# 数据行摘录:
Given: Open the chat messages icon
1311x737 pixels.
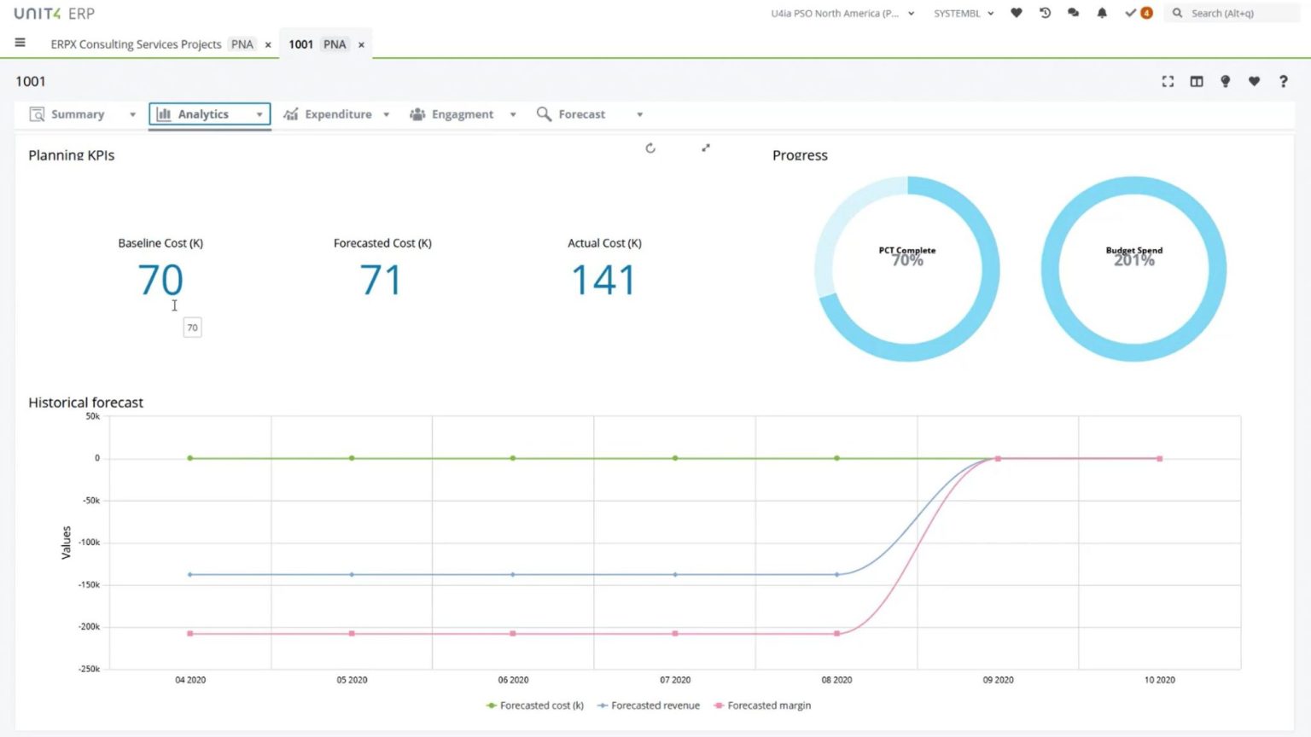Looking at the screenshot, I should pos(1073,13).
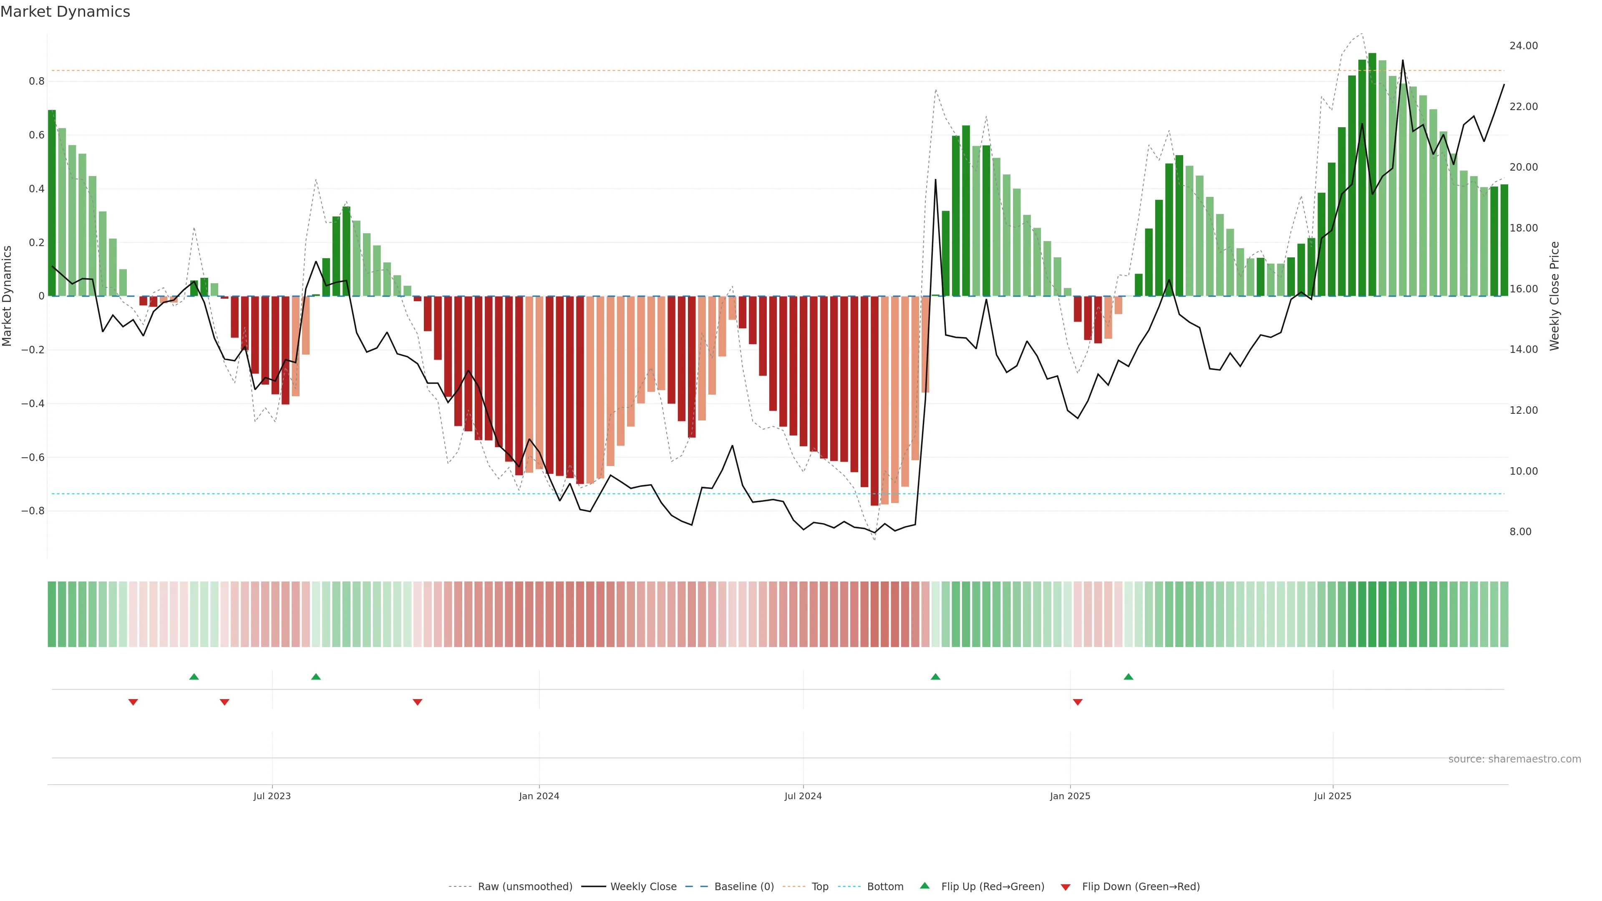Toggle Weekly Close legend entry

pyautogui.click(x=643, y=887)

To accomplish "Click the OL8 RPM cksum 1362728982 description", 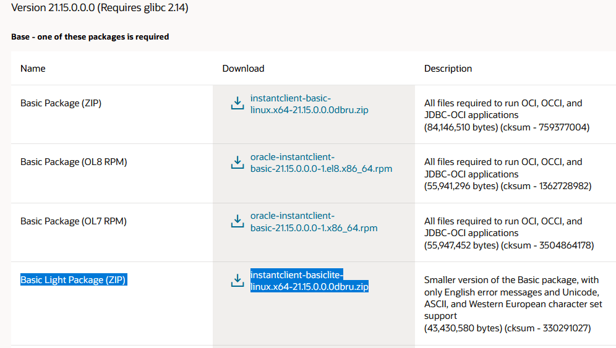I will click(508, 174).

# 任务说明:
请把从这些行的开头到包含“pyautogui.click(x=643, y=887)”的那一行（两端都算在内）放进一个 Markdown 表格，列名分别为“序号”和“内容”，空行不计。表格中不要放入图片。

# 练习答案:
| 序号 | 内容 |
|---|---|
| 1 | Given: Open the chat messages icon |
| 2 | 1311x737 pixels. |
| 3 | Looking at the screenshot, I should pos(1073,13). |
| 4 | Toggle Weekly Close legend entry |
| 5 | pyautogui.click(x=643, y=887) |